Department of Medical Oncology, Dana-Farber Cancer Institute and Brigham and Women's Hospital, Harvard Medical School, 44 Binney St, Boston, MA 02115, USA.
Circulation. 2010 Sep 7;122(10):1004-16. doi: 10.1161/CIRCULATIONAHA.109.922427. Epub 2010 Aug 23.
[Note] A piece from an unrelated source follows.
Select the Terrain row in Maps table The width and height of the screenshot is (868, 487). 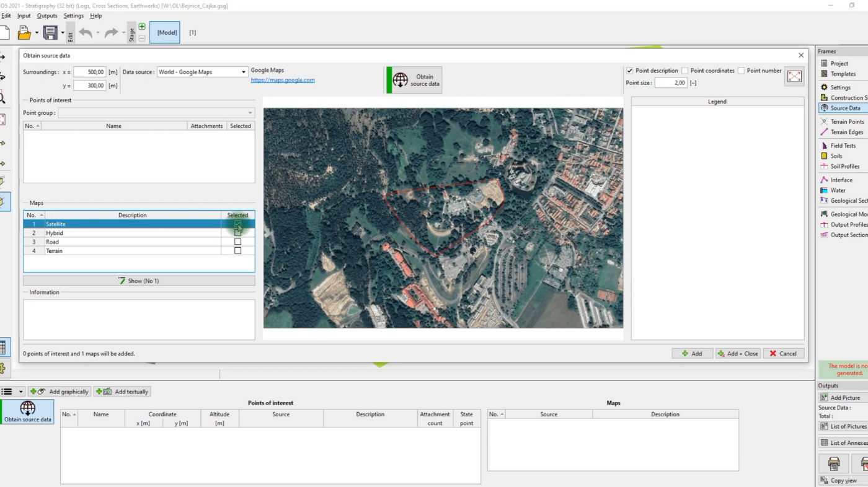[x=132, y=251]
Ischemic cardiomyopathy is the major cause of heart failure and a significant cause of morbidity and mortality. The degree of left ventricular dysfunction in this setting is often out of proportion to the amount of overtly infarcted tissue, and how decreased delivery of oxygen and nutrients leads to impaired contractility remains incompletely understood. The Prolyl Hydroxylase Domain-Containing Protein (PHD) prolyl hydroxylases are oxygen-sensitive enzymes that transduce changes in oxygen availability into changes in the stability of the hypoxia-inducible factor transcription factor, a master regulator of genes that promote survival in a low-oxygen environment.
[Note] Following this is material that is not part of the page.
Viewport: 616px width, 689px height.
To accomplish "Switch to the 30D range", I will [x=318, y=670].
We found that cardiac-specific PHD inactivation causes ultrastructural, histological, and functional changes reminiscent of ischemic cardiomyopathy over time. Moreover, long-term expression of a stabilized hypoxia-inducible factor alpha variant in cardiomyocytes also led to dilated cardiomyopathy.
Sustained loss of PHD activity and subsequent hypoxia-inducible factor activation, as would occur in the setting of chronic ischemia, are sufficient to account for many of the changes in the hearts of individuals with chronic coronary artery disease.
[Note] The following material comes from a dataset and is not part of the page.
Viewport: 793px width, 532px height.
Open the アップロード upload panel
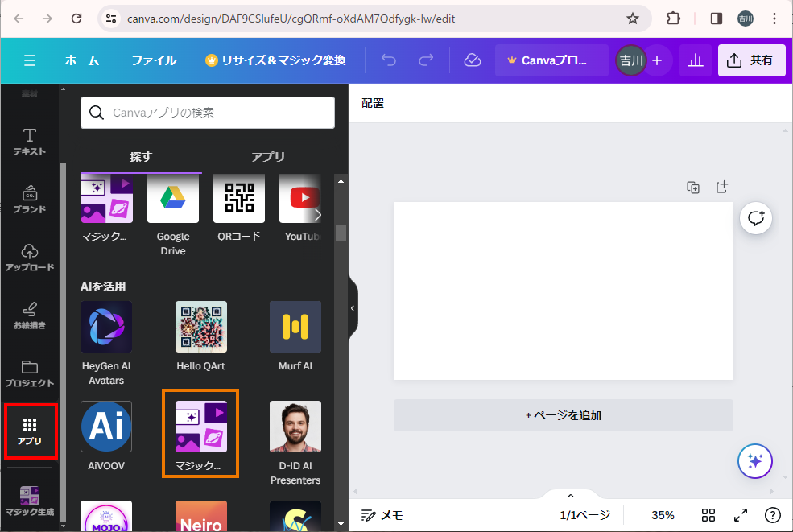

缺血性心肌病是心力衰竭的主要原因,也是发病率和死亡率的重要原因。在这种情况下,左心室功能障碍的程度往往与明显梗死组织的数量不成比例,而氧和营养物质的输送减少如何导致收缩功能障碍仍不完全清楚。脯氨酰羟化酶结构域包含蛋白(PHD)脯氨酰羟化酶是氧敏感酶,可将氧可用性的变化转化为缺氧诱导因子转录因子稳定性的变化,缺氧诱导因子转录因子是促进低氧环境中生存的基因的主要调节剂。
我们发现,心脏特异性 PHD 失活会导致随着时间的推移出现类似于缺血性心肌病的超微结构、组织学和功能变化。此外,心肌细胞中稳定的缺氧诱导因子α变体的长期表达也导致扩张型心肌病。
慢性缺血情况下持续丧失 PHD 活性和随后的缺氧诱导因子激活足以解释慢性冠状动脉疾病患者心脏的许多变化。